__PROBLEM STATEMENT__: Continue the article below, about why President Fakhruddin Ali Ahmed was never impeached over the 1975 Emergency, starting right after its final sentence.

Emergency: Why was he not impeached?
Exactly 50 years ago, India suffered a serious violation of rights never thought of. Then why did Fakhruddin Ali Ahmed, as President of India, not face impeachment proceedings related to the imposition of the Emergency in 1975? While he did declare the Emergency and give his assent to related actions, the Constitution of India provides a mechanism for impeachment, but it wasn't initiated in his case. For suspending the freedom of speech and expression, he deserved to be impeached, including an emergency without a cabinet resolution. Simply what PM wanted, and that President signed blindly whenever ordered.
A chronology of the imposition of the Emergency is as follows: Advertisement On June 12, 1975: The Allahabad High Court found Indira Gandhi guilty of electoral malpractices and declared her election null and void. On June 24, 1975: The Supreme Court stayed the disqualification order, allowing her to remain Prime Minister pending appeal. June 25, 1975: Jayaprakash Narayan organized a large rally in Delhi, where he reportedly urged police officers to disobey unlawful orders, which was seen as inciting rebellion. June 26, 1975: The Emergency was declared, citing threats of internal disturbances. |
A rubber-stamp
Even once, under the leadership of Indira Gandhi, the Union of India did not think of impeaching the President, which is a blatant violation of the Constitution of India and the oath to preserve, protect, and defend the rule of law.
The Indian Constitution outlines specific grounds for impeachment of the President, including violation of the Constitution. While the Emergency was a controversial period, and Ahmed's actions were criticized, the impeachment process was not formally invoked against him.

__DATASET EXCERPT__:

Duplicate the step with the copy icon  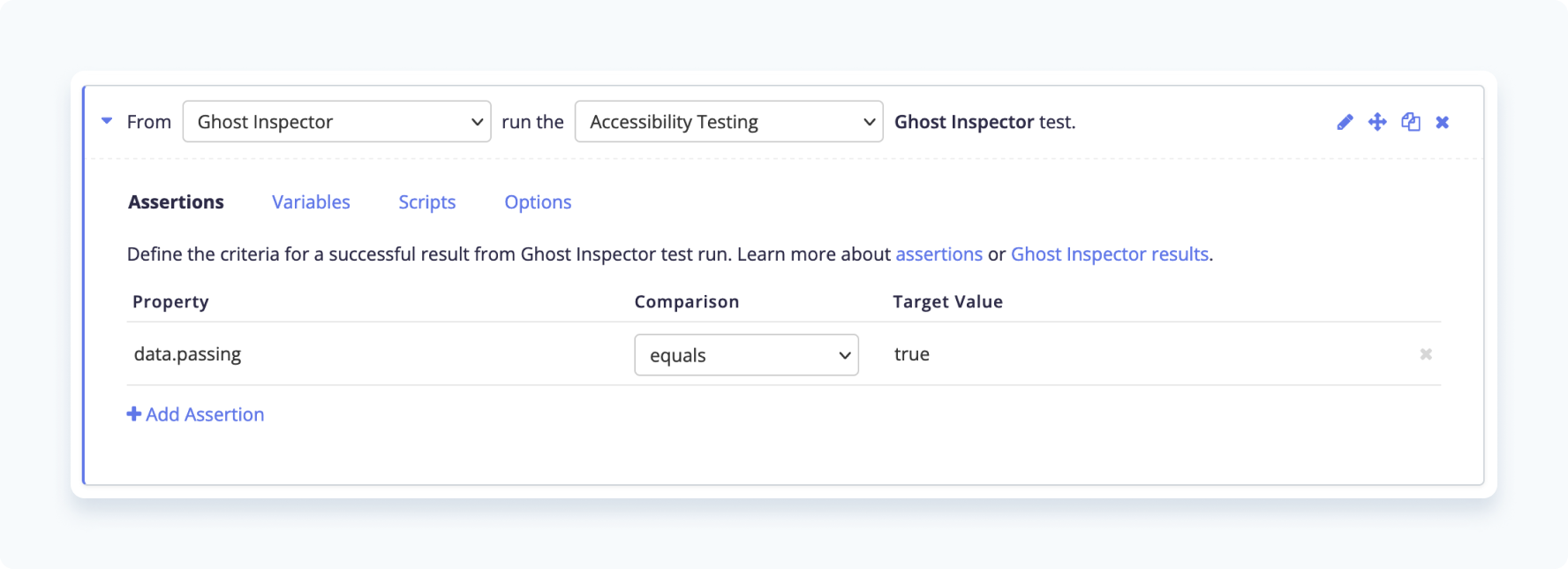1411,122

__RESULT FOR THIS EXERCISE__:
The Emergency was declared based on the constitutional provision of "internal disturbances," which was later extended to include "external aggression". Ahmed's role was largely seen as supporting the then-Prime Minister Indira Gandhi's decisions during that time.
Fakhruddin Ali Ahmed's commitment was his lifetime blunder and a dark day for our Constitution. During his term as President, Ahmed imposed the Emergency in August 1975 and gave his assent to numerous ordinances and constitutional amendments drafted by Indira Gandhi to rule by decree. Attupurathu Mathew Abraham (11 June 1924 – 1 December 2002), pen name Abu, lampooned in an iconic cartoon, Ahmed's reputation was tarnished by his support for the Emergency. His Presidency had been described as a rubber stamp.
Ahmad studied in Delhi and Cambridge, practiced law in Lahore and Guwahati. He became the Advocate General of Assam in 1946, and was the finance minister under Gopinath Bordoloi in 1939, and later again he was finance minister from 1957 to 1966. He was a Union Cabinet Minister in 1966. Thus, Ahmad was such a reputed freedom fighter, but why not defend our Constitution? There were no reasons to justify the imposition of Emergency, a dubious reason “a grave emergency exists whereby the security of India is threatened by internal disturbances." The President has not cited any reports to that effect from the Intelligence Bureau, the Home Ministry, or from any of the governors of the states, nor had the proposal been considered by the Union Council of Ministers.
One should examine Article 352 of our Constitution to read that empowered the President to impose a national Emergency on his satisfaction that the security of India or any part of it is threatened by war, external aggression, or internal disturbance. Article 74 of the Constitution, as it then stood, provided for "a Council of Ministers with the Prime Minister at the head to aid and advise the President".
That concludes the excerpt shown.